From: Increased serum soluble Fas after major trauma is associated with delayed neutrophil apoptosis and development of sepsis

Figure 2

Inhibition of neutrophil extrinsic apoptosis by sFas. (a) Reduced percentage of apoptotic neutrophils isolated from healthy controls (n = 15, white box), sepsis patients (n = 7, dark gray boxes) and nonsepsis patients (n = 13, light gray boxes) at day 1, day 5 and day 9 after trauma. Boxplots represent the median (heavy line in boxes) and the 25th and 75th percentiles (lower and upper lines of the box, respectively). Whiskers indicate the minimum and maximum values, respectively. *P < 0.05, **P <0.01, ***P < 0.001 vs. control group. (b) Neutrophils from healthy controls were incubated with 50 ng/mL anti-Fas antibody (CH-11) in the presence of serial dilutions of recombinant human soluble Fas (sFas) (range, 0 to 2 μg/mL) for 18 hours. Thereafter cells were lysed in hypotonic solution containing propidium iodide, and the percentage of apoptotic cells was determined by flow cytometry. Data (means ± SEM) from three independent experiments are presented. (c) Control neutrophils were incubated with 200 ng/mL agonistic anti-Fas antibodies (clone CH-11) and pooled serum from four sepsis patients immunoprecipitated by anti-Fas antibodies (clone ZB4) or not.
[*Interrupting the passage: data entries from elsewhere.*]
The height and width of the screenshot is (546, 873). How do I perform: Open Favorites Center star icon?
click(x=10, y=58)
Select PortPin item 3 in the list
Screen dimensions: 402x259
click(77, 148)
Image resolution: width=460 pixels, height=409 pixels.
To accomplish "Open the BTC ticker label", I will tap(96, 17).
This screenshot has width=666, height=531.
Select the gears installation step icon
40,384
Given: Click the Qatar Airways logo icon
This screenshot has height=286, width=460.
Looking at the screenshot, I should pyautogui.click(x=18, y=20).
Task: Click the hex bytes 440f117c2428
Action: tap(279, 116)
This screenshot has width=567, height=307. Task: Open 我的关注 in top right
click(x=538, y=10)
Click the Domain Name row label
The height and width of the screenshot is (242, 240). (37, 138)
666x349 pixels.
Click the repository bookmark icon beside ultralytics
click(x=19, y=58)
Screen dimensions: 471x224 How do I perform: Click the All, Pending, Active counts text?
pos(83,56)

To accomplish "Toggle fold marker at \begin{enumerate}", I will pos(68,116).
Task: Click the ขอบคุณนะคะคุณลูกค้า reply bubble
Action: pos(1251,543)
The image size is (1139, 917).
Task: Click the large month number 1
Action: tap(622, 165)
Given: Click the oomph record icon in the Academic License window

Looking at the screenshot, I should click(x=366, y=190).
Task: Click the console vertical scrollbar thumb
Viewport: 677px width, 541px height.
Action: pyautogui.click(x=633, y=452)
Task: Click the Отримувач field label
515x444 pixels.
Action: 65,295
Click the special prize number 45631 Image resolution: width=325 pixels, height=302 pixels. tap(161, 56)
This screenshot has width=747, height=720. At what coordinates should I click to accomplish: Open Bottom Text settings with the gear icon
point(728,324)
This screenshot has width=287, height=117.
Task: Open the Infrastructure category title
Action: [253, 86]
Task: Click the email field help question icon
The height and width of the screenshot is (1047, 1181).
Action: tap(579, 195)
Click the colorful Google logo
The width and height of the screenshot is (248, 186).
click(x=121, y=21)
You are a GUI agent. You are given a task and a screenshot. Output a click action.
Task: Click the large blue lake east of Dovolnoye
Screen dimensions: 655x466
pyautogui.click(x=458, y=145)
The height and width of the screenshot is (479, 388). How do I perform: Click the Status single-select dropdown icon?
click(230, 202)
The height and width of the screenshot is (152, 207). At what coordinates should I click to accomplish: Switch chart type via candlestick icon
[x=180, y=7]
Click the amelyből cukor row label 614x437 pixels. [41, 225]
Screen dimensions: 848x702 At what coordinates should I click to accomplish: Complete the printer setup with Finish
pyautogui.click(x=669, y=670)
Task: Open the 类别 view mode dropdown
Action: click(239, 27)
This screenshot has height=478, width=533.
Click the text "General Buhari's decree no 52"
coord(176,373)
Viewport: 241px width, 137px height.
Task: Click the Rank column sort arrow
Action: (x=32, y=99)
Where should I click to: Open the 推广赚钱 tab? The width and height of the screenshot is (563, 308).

After 18 hours of culture, apoptotic neutrophils with hypodiploid DNA content were quantified by propidium iodide staining and flow cytometry. Data (means ± SEM) from six independent experiments are depicted. (d) Representative histogram of CH-11-induced apoptosis in the presence of patient serum. Region M1 describes the percentage of hypodiploid DNA.